STJ AgInt no AREsp 1849834 / DF
CIVILAGRAVO INTERNO NO AGRAVO EM RECURSO ESPECIAL. AÇÃO DE RESCISÃO CONTRATUAL. REPARAÇÃO DE DANOS MATERIAIS E MORAIS. CONTRATO DE COMPROMISSO DE COMPRA E VENDA DE IMÓVEL. ATRASO NA ENTREGA DO EMPREENDIMENTO IMOBILIÁRIO PELA INCORPORADORA. RESPONSABILIDADE SOLIDÁRIA. CORRETOR DE IMÓVEIS. NÃO OCORRÊNCIA. NÃO DEMONSTRAÇÃO DE FALHA DO SERVIÇO DE CORRETAGEM. AGRAVO INTERNO PROVIDO PARA RECONSIDERAR A DECISÃO AGRAVADA. AGRAVO CONHECIDO PARA DAR PROVIMENTO AO RECURSO ESPECIAL.
1. Consoante entendimento consolidado nesta Corte Superior, "O corretor de imóveis, pessoa física ou jurídica, não é, normalmente, responsável por danos causados ao consumidor, em razão do descumprimento, pela construtora ou incorporadora, de obrigações relativas ao empreendimento imobiliário, previstas no contrato de promessa de compra e venda, salvo se demonstrado: (i) envolvimento do corretor nas atividades de incorporação e construção; (ii) que o corretor integra o mesmo grupo econômico da incorporadora ou construtora; ou (iii) haver confusão ou desvio patrimonial das responsáveis pela construção em benefício do corretor" (REsp 2.008.545/DF, Relator Ministro Raul Araújo, Segunda Seção, DJEN de 29/10/2025, Tema 1.173/STJ).
2. Na hipótese, não há elementos que indiquem falha na prestação do serviço de corretagem ou envolvimento da corretora nas atividades de incorporação e construção, o que afasta sua responsabilidade solidária pela devolução dos valores pagos pelo consumidor. 3.
Agravo interno provido para reconsiderar a decisão agravada, e, em novo exame, conhecer do agravo para dar provimento ao recurso especial.
ACÓRDÃO
Vistos e relatados estes autos em que são partes as acima indicadas, acordam os Ministros da QUARTA TURMA do Superior Tribunal de Justiça, em Sessão Virtual de 03/03/2026 a 09/03/2026, por unanimidade, dar provimento ao recurso, nos termos do voto do Sr.

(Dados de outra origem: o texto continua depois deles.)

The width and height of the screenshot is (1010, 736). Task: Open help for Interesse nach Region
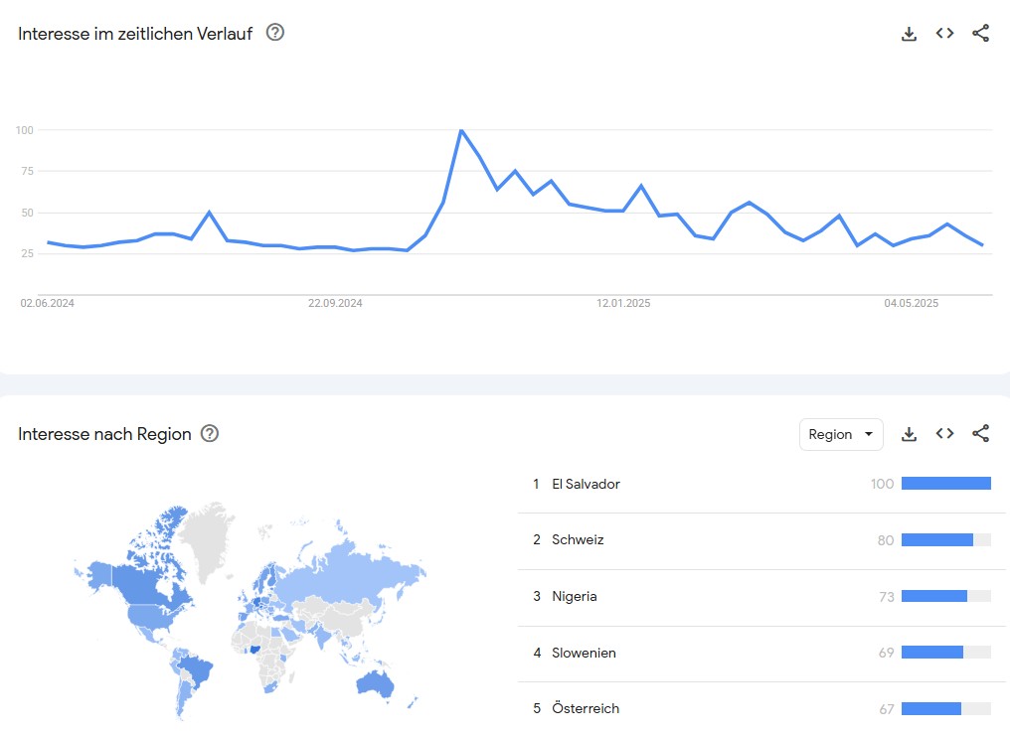(x=210, y=434)
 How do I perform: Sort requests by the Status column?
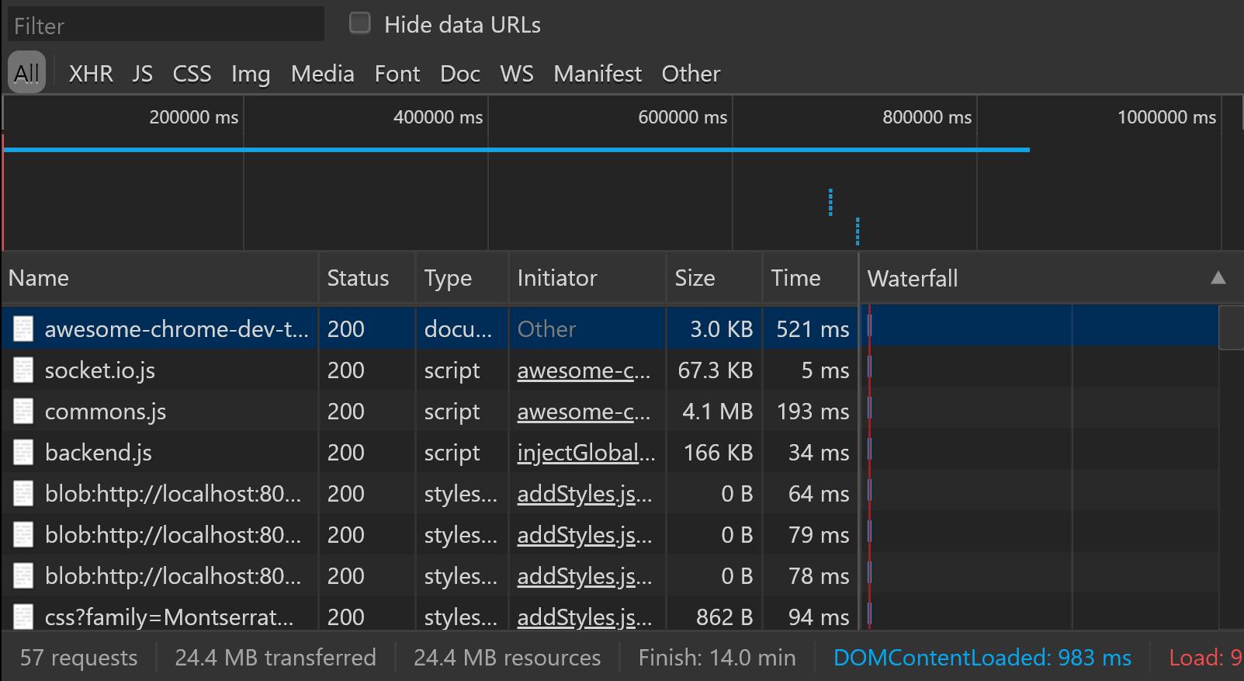(358, 278)
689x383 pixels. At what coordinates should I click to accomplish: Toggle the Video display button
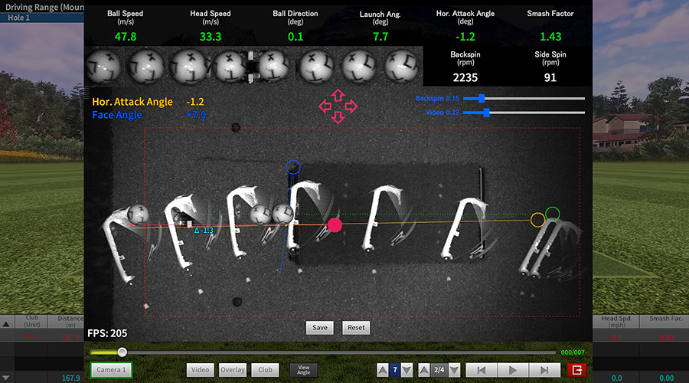tap(200, 370)
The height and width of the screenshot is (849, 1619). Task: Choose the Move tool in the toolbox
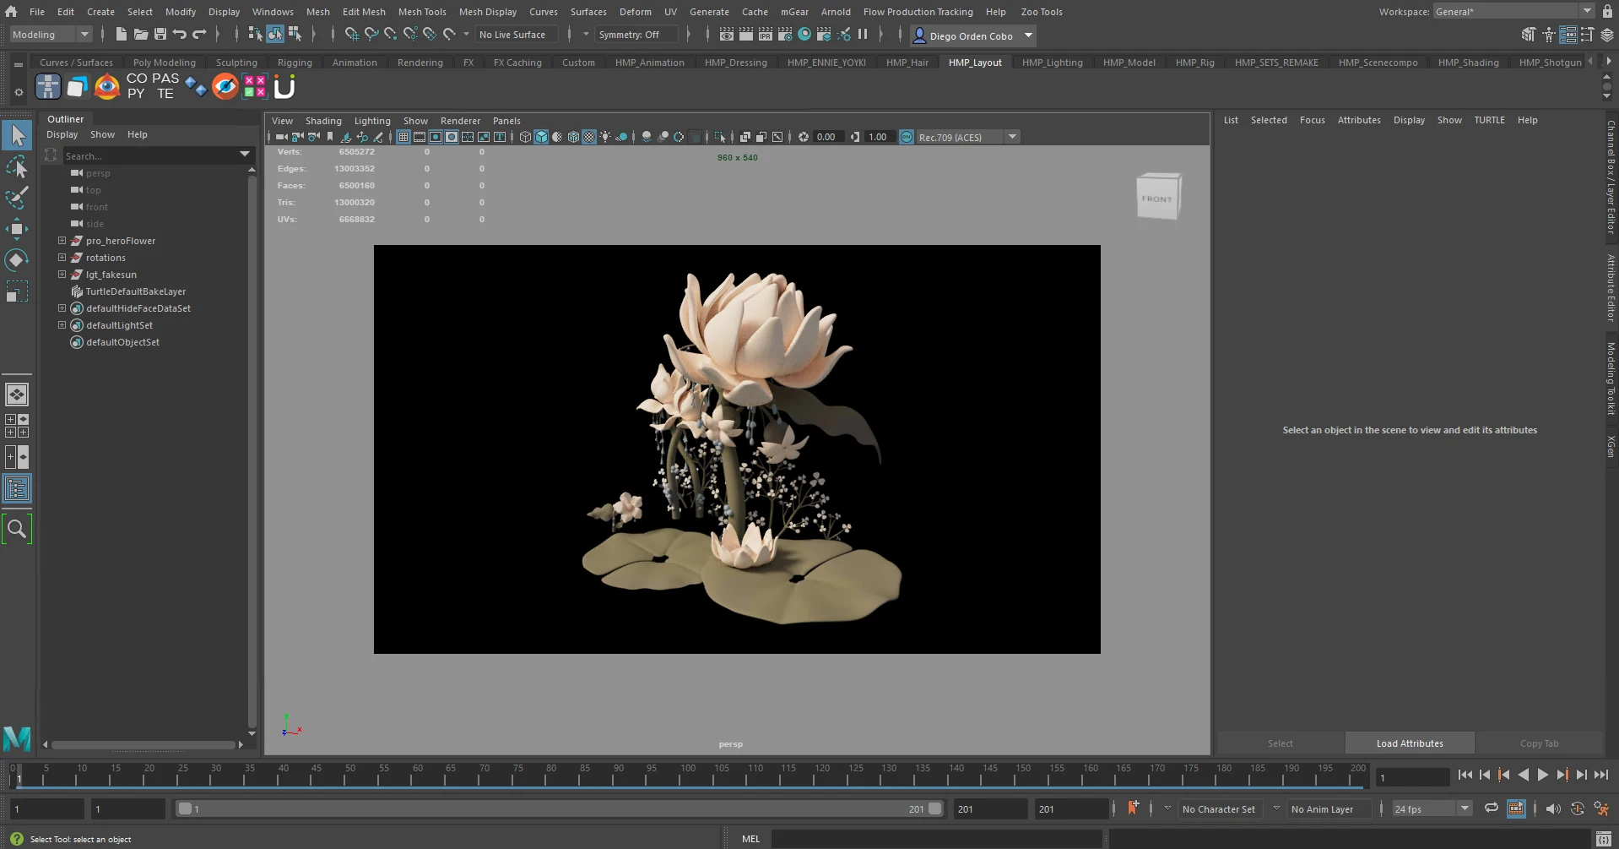tap(17, 229)
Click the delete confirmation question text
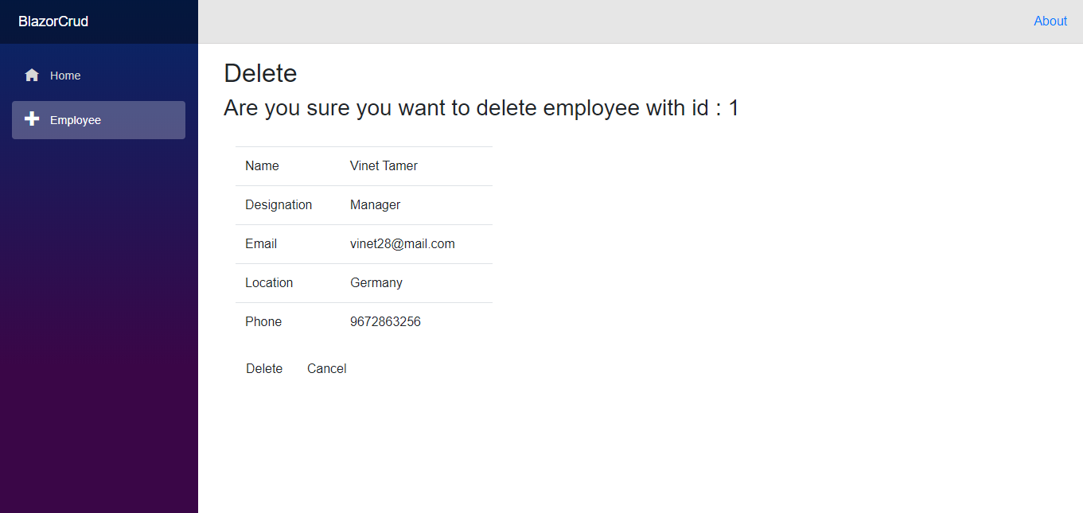The height and width of the screenshot is (513, 1083). [481, 108]
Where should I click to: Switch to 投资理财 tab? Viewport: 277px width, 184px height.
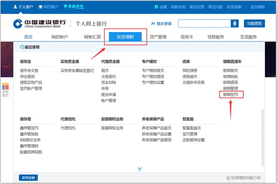point(125,37)
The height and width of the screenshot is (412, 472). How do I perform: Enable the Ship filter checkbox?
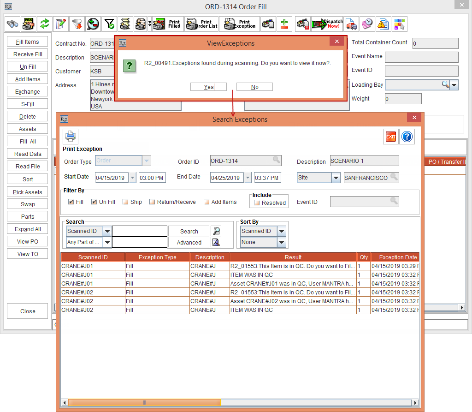[125, 202]
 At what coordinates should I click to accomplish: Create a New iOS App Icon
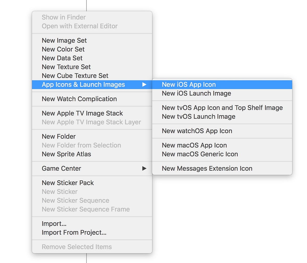[189, 84]
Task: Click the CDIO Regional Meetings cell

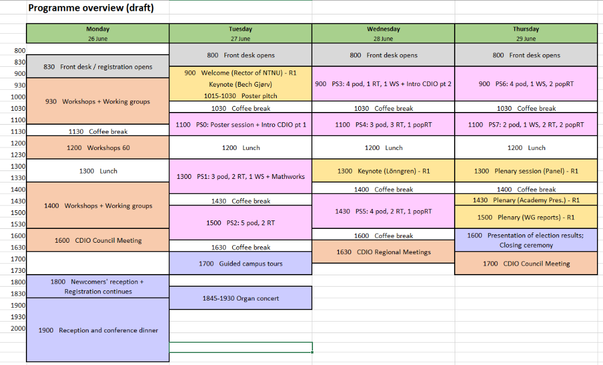Action: (x=383, y=252)
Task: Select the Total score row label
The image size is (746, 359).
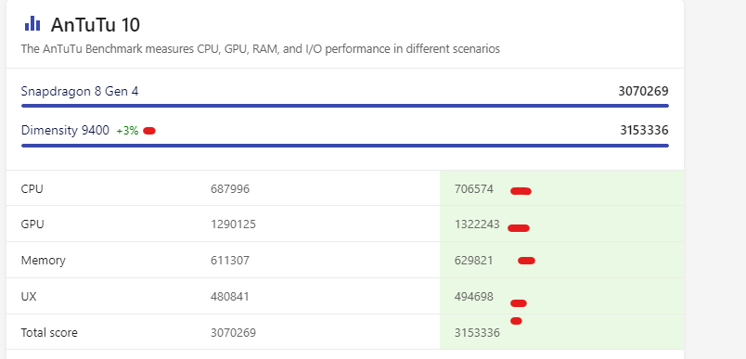Action: pos(49,332)
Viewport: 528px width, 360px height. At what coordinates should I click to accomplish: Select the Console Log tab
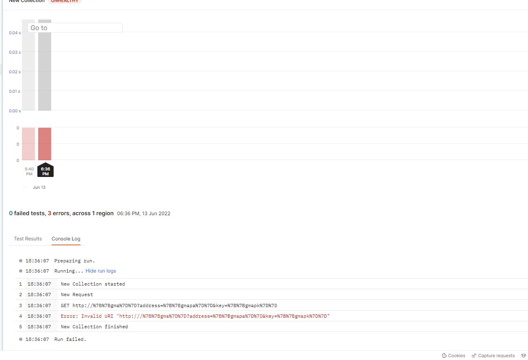(66, 239)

Ministro Relator.
Os Srs. Ministros Maria Isabel Gallotti, Antonio Carlos Ferreira, Luís Carlos Gambogi (Desembargador Convocado do TJMG) e João Otávio de Noronha votaram com o Sr. Ministro Relator.
Presidiu o julgamento o Sr. Ministro João Otávio de Noronha.